**WHAT IS BEING ASKED**:
Copy each of the following records line for line, without the pictures.

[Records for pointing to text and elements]
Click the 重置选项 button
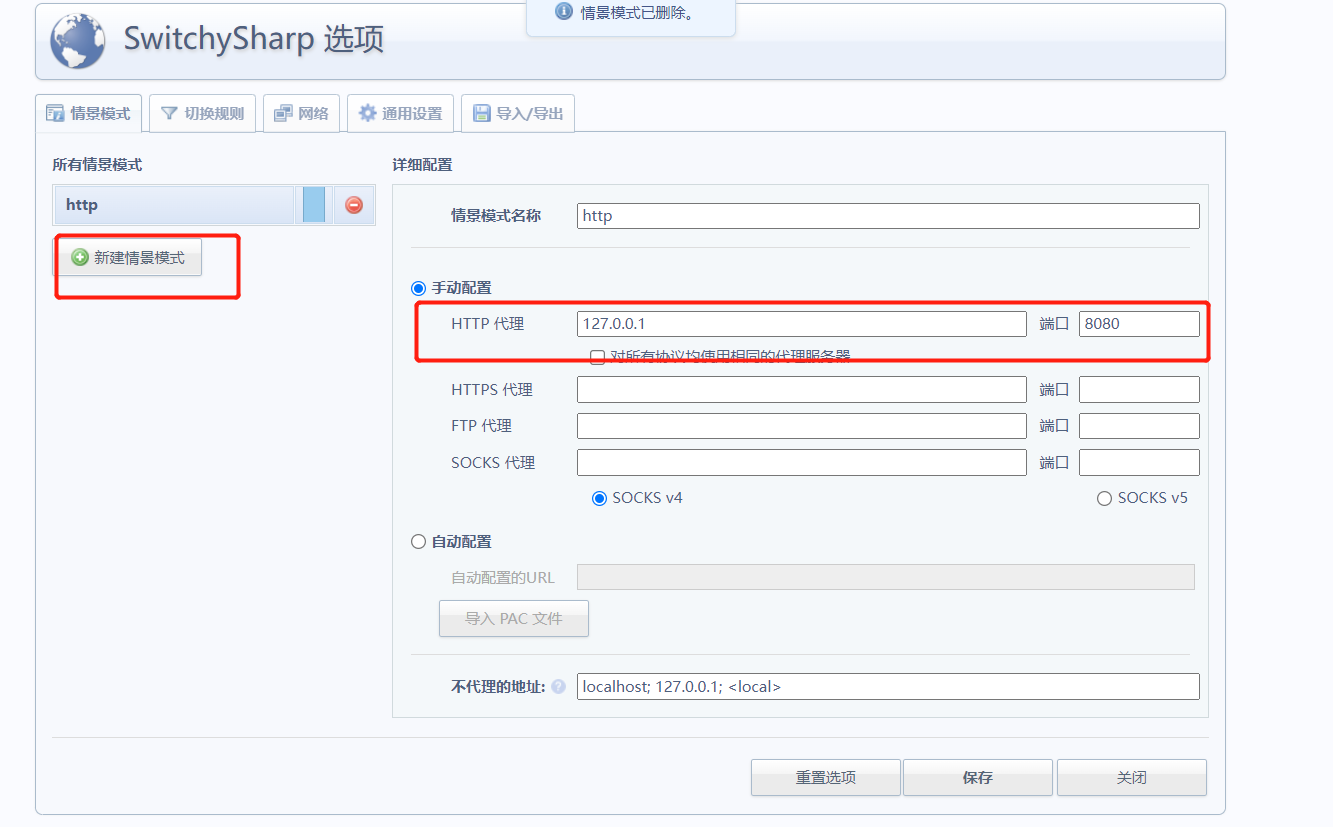1333x827 pixels. point(825,777)
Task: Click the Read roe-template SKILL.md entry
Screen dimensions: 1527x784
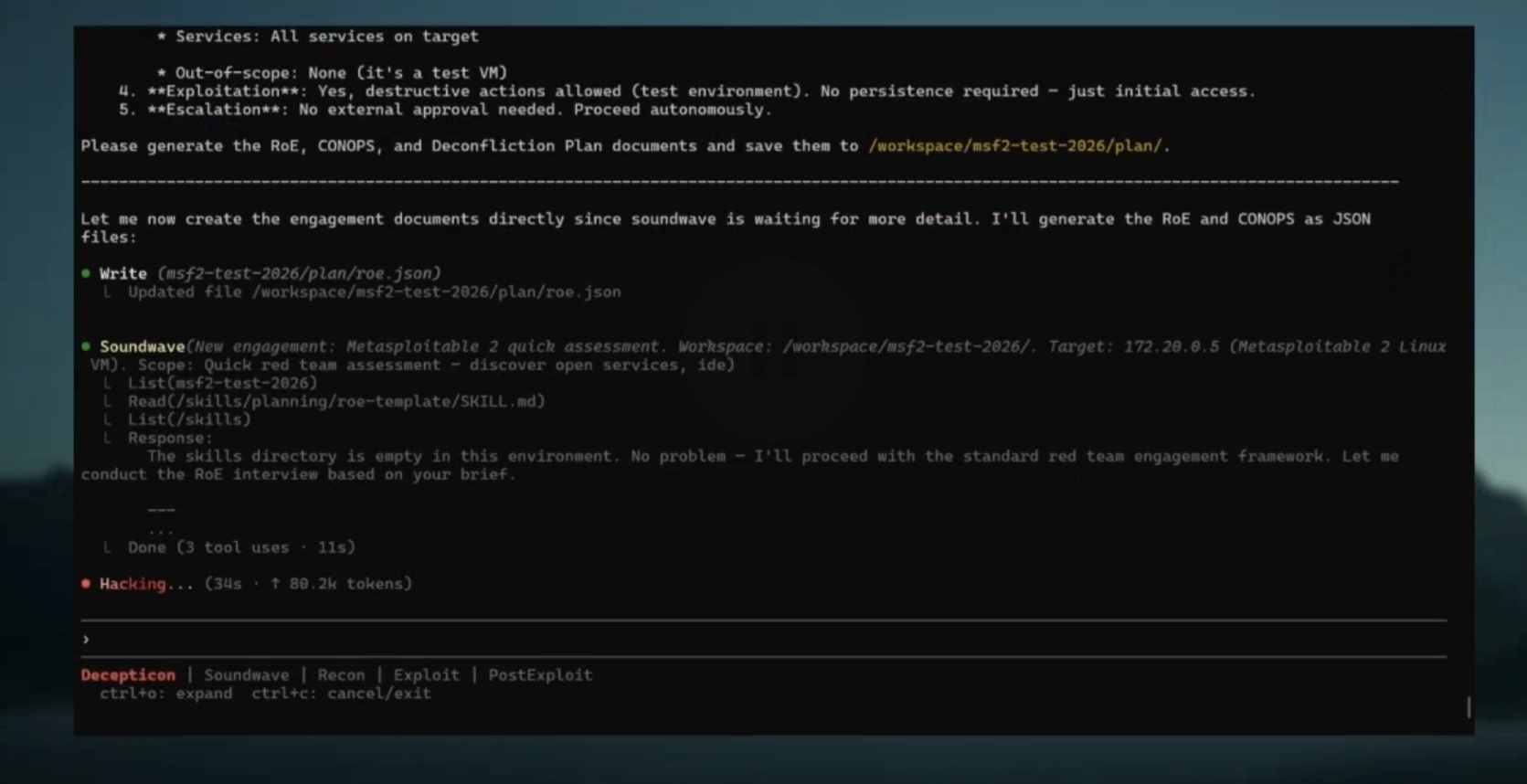Action: coord(335,401)
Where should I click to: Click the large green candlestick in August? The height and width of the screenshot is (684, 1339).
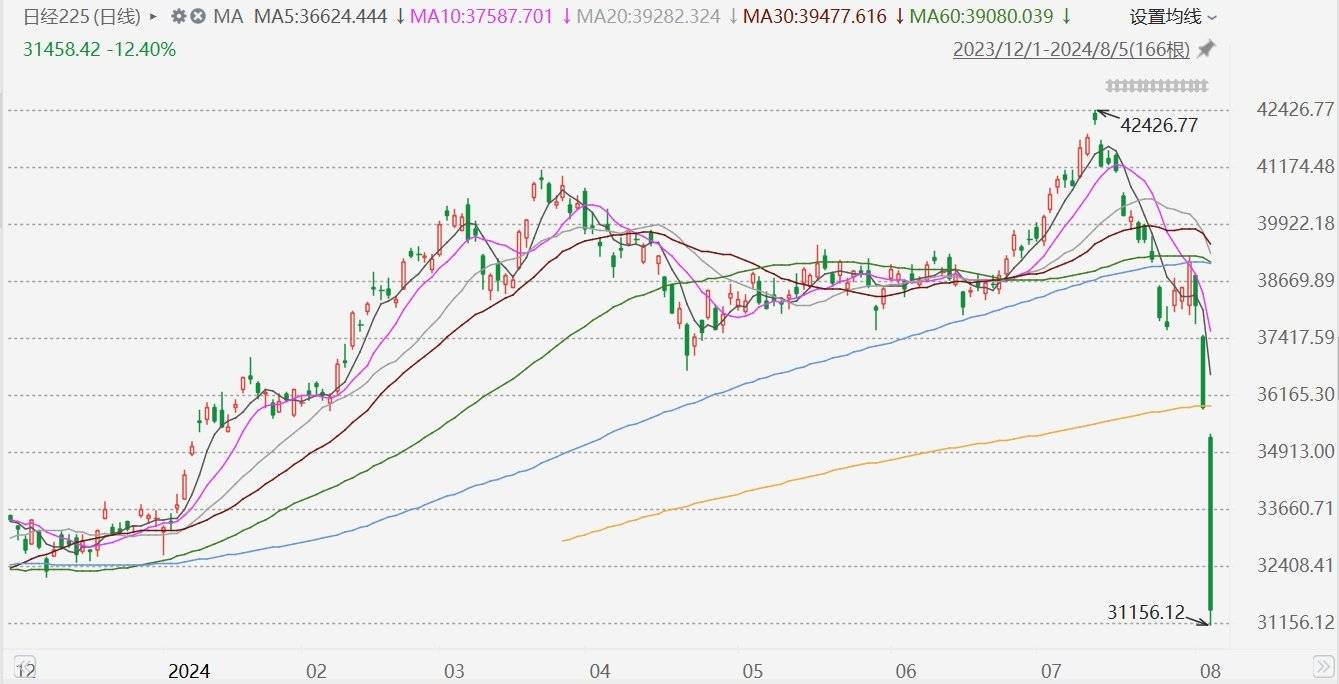[1211, 522]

**TASK RESPONSE**:
Click the 重置选项 button
1333x827 pixels. point(825,777)
Task: Click the Read roe-template SKILL.md entry
Screen dimensions: 1527x784
Action: coord(335,401)
Where should I click to: Click the large green candlestick in August? The height and width of the screenshot is (684, 1339).
[1211, 522]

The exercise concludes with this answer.